## BEGIN RECORD SET

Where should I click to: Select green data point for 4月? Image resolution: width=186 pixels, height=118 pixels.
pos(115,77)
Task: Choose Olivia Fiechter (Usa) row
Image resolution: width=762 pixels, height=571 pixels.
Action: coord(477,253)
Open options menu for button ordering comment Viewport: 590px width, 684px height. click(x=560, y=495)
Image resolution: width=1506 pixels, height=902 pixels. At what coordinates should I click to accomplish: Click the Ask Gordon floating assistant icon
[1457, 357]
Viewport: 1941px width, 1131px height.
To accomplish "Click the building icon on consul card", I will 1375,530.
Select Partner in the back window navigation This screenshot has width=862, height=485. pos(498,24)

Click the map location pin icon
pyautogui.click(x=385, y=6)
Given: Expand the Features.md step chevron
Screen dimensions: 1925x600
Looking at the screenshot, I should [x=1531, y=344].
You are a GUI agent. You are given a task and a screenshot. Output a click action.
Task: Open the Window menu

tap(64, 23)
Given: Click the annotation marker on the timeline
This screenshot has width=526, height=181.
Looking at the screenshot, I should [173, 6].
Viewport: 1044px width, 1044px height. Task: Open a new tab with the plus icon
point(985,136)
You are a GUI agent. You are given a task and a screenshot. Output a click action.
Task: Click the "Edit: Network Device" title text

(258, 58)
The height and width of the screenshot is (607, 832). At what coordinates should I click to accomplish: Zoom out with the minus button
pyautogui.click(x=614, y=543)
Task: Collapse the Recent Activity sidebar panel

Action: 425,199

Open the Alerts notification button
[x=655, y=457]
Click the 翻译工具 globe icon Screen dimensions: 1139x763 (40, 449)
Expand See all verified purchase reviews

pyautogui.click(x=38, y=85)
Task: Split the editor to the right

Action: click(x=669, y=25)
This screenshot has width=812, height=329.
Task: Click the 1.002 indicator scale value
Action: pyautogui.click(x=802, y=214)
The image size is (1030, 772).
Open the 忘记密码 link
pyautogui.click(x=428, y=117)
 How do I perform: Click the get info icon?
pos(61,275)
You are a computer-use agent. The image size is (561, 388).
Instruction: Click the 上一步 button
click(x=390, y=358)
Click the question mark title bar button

## END RECORD SET

INSTRUCTION →
Rewrite the items from the start of the block through the line containing "Action: coord(477,253)", swapping "Choose" for "Pick" and leaving everything else unchanged.

SOLUTION TO THIS TASK →
Where should I click to: Select green data point for 4月? Image resolution: width=186 pixels, height=118 pixels.
pos(115,77)
Task: Pick Olivia Fiechter (Usa) row
Image resolution: width=762 pixels, height=571 pixels.
Action: coord(477,253)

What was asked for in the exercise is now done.